O nome Gol foi muito popular no passado. Mas hoje, para as novas gerações, ele ainda passa a ideia de inovação que a Volkswagen procura? Quando ganhou sua última geração, em 2008, o Gol já não era visto como exemplo de modernidade. Pelo contrário. Foi o últimos dos hatches de entrada a ganhar, por exemplo, motor transversal. Já na primeira década do século XXI teve que perder um pouco de qualidade para não concorrer diretamente com o Polo. Mesmo quando ainda era imbatível em preço, o Volkswagen Gol era celebrado por seus atributos de robustez, mecânica confiável e valor de revenda  - não por ser um carro inovador.

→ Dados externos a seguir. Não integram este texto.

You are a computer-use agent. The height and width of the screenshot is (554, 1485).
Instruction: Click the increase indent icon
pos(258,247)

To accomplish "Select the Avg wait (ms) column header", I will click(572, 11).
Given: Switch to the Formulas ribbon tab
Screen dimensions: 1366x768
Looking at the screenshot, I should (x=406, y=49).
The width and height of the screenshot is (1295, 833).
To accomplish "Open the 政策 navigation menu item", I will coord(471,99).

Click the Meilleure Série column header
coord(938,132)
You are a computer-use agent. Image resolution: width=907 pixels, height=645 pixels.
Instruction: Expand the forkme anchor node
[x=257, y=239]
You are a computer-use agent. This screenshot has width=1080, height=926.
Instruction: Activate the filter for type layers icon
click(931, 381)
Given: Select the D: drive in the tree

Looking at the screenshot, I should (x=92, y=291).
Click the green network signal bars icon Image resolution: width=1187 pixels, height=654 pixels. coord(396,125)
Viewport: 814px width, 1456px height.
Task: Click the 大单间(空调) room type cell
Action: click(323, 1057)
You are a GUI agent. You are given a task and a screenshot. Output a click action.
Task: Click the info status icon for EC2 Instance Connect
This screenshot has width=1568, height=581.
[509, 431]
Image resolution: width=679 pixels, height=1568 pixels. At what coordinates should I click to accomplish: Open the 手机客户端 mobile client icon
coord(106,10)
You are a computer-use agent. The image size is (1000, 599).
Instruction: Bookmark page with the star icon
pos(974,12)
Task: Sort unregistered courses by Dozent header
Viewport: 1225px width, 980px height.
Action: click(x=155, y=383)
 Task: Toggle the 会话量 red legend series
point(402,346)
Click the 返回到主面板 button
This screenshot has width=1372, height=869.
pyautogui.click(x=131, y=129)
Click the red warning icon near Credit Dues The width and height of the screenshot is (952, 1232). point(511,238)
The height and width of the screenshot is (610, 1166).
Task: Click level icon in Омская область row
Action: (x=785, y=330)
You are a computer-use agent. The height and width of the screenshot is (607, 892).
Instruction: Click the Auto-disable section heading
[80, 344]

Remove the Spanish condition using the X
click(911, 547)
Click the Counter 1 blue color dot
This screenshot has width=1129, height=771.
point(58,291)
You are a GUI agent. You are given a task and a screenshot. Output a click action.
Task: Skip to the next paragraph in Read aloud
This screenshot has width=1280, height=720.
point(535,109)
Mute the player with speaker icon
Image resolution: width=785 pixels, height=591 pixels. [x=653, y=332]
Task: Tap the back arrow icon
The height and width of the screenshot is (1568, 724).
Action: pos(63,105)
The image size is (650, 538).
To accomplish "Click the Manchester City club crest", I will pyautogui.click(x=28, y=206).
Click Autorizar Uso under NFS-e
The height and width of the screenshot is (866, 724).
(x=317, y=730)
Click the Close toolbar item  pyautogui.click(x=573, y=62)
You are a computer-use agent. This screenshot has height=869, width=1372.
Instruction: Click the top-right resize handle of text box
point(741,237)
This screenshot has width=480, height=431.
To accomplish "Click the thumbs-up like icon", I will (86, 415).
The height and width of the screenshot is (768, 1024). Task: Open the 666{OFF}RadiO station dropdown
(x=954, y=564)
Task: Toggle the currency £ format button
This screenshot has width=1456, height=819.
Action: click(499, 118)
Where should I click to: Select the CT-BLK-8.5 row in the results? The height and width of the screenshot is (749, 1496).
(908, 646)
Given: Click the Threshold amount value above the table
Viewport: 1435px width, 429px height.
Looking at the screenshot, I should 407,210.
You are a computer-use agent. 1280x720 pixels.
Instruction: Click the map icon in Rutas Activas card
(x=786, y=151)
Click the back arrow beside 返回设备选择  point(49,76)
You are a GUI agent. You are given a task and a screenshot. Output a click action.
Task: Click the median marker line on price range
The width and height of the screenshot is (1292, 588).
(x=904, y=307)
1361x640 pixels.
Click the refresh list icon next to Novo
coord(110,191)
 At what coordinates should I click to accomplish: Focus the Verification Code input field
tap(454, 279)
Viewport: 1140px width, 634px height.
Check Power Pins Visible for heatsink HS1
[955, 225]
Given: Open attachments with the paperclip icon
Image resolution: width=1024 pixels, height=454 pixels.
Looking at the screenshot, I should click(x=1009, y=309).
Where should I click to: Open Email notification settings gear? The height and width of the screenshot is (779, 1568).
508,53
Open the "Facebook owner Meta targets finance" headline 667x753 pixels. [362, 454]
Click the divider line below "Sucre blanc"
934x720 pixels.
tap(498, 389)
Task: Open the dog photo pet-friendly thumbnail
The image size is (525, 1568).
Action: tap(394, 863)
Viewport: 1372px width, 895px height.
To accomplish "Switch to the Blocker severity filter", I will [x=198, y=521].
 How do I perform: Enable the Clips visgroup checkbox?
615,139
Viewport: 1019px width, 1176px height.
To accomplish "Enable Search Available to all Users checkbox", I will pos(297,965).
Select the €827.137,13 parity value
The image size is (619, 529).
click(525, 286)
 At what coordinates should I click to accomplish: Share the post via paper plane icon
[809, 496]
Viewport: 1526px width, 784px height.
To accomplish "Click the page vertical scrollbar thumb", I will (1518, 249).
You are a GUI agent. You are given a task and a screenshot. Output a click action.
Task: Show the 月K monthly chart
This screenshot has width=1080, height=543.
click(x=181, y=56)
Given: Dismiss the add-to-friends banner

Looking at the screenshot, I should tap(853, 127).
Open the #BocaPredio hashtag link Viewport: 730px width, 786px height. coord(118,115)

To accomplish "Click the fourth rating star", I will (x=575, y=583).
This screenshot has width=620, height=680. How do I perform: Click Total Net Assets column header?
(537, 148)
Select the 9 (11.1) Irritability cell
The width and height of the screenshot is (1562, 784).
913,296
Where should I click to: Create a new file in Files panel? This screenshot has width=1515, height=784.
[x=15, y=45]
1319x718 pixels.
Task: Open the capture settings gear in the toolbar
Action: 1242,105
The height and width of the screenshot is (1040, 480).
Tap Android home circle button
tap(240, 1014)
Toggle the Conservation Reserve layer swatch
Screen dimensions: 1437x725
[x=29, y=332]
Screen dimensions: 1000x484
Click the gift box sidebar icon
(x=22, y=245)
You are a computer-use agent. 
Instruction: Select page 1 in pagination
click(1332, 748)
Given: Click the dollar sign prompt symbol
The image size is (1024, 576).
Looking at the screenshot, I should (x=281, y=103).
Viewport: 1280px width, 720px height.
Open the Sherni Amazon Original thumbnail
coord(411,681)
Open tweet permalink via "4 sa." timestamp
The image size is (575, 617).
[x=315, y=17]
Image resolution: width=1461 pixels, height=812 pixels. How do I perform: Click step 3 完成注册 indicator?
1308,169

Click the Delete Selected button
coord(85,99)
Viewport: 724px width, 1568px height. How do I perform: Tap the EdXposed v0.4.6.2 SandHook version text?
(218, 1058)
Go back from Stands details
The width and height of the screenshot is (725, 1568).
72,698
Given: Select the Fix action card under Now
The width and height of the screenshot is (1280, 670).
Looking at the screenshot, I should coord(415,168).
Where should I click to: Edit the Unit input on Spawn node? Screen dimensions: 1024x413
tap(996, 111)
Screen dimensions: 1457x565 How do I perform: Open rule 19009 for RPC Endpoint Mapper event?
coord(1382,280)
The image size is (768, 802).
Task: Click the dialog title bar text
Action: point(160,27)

O novo paradigma da Volkswagen é liderar a tecnologia do mundo conectado e eletrificado. O que seria melhor para a marca? Reinventar o Gol, mostrando ao público uma espécie de Kwid da Volks, porém um pouco maior e com mais tecnologias, e vender a ideia de que o que era velho agora é o novo? Ou anunciar uma aposentadoria gloriosa, como a primeira do Fusca? Como disse a própria Volkswagen, muitas vezes uma empresa deve ser celebrada por parar a produção de um produto que se tornou obsoleto.

Volkswagen Gol 1.6 Automatic.
Volkswagen Gol 1.6 Automatic.
Foto: Divulgação

Nada é eterno. O Fusca não foi. O Ford Model T não foi. Talvez seja hora mesmo de retirar o nome Gol de cena, deixar que o carro morra em paz, talvez com uma série "Last Edition" remetendo ao famoso Gol GTI, para colecionadores, e apostar num novo nome, mais moderno e com poder de cativar as jovens gerações de consumidores. É possível que a tarefa do departamento de marketing seja mais fácil assim. Agora resta esperar para saber o que a Volkswagen decidiu.